List each passage that the page excerpt below about Gov. Mark Dayton's speech sets inside quotation marks, in the order they appear.
[Page excerpt start]
Finally came the headliner: Gov. Mark Dayton. Engulfed in a puffy green jacket, his thinning gray hair combed over just so, Dayton stumbled through a disjointed speech. When the microphone briefly lost power, he cracked a lame joke: “This is actually secretly a DFL fundraiser, err, errr,” he said, using the initials for the Democratic-Farmer-Labor Party, Minnesota’s homegrown Democratic outfit. “They’re so broke they can’t even afford electricity.” He got some pity laughter. Then he embarked on an extended metaphor comparing his governorship to his days as a hockey goalie in college. “A goalie can prevent bad things from happening. But he can’t—well, at least I could never score a goal,” Dayton said, sheepishness creeping into his voice. “A couple of the pros can shoot at an empty net, but that’s another story—yeah, you know, goalies can’t win games and they can’t make things happen that way.”
[Page excerpt end]
[Source material start]
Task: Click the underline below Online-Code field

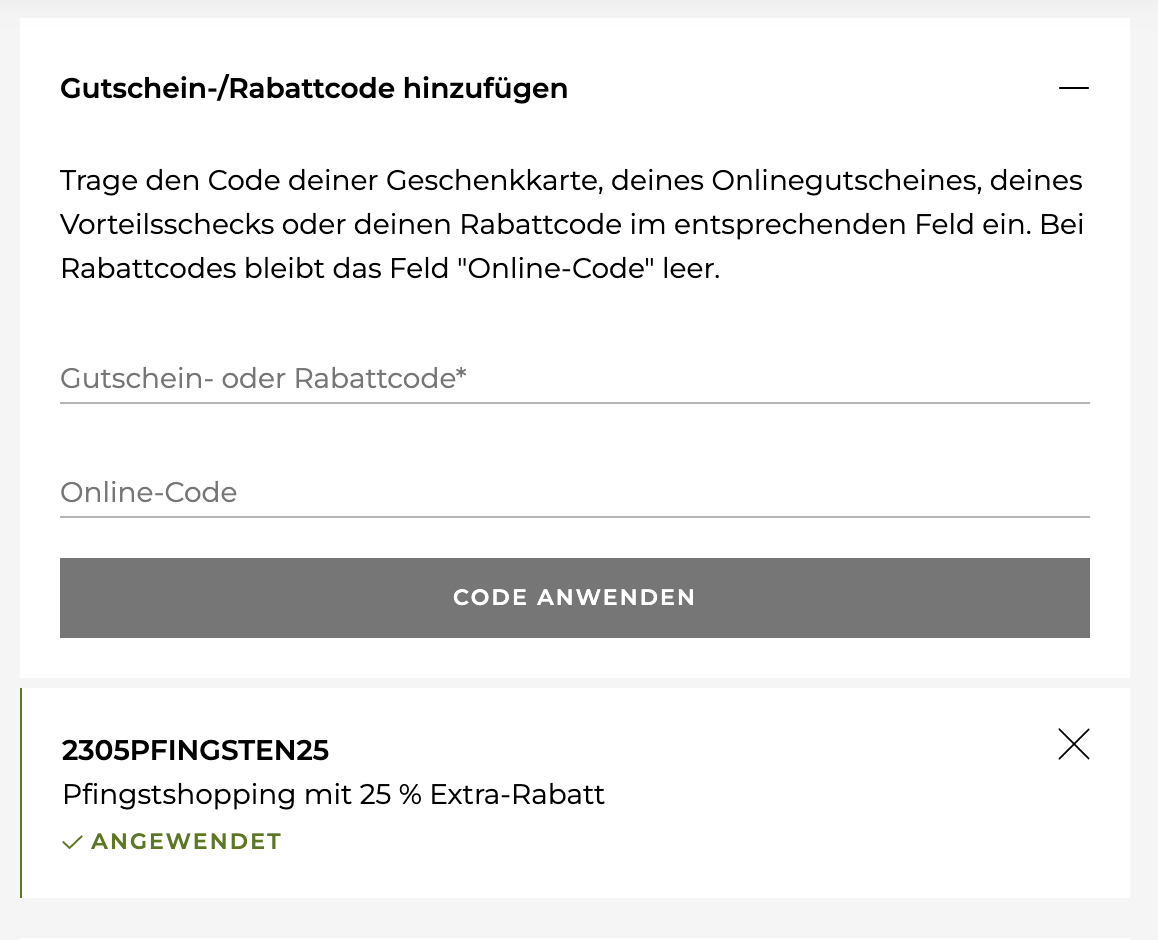Action: 574,517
[Source material end]
Exercise solution >>
1. This is actually secretly a DFL fundraiser, err, errr,
2. They’re so broke they can’t even afford electricity.
3. A goalie can prevent bad things from happening. But he can’t—well, at least I could never score a goal,
4. A couple of the pros can shoot at an empty net, but that’s another story—yeah, you know, goalies can’t win games and they can’t make things happen that way.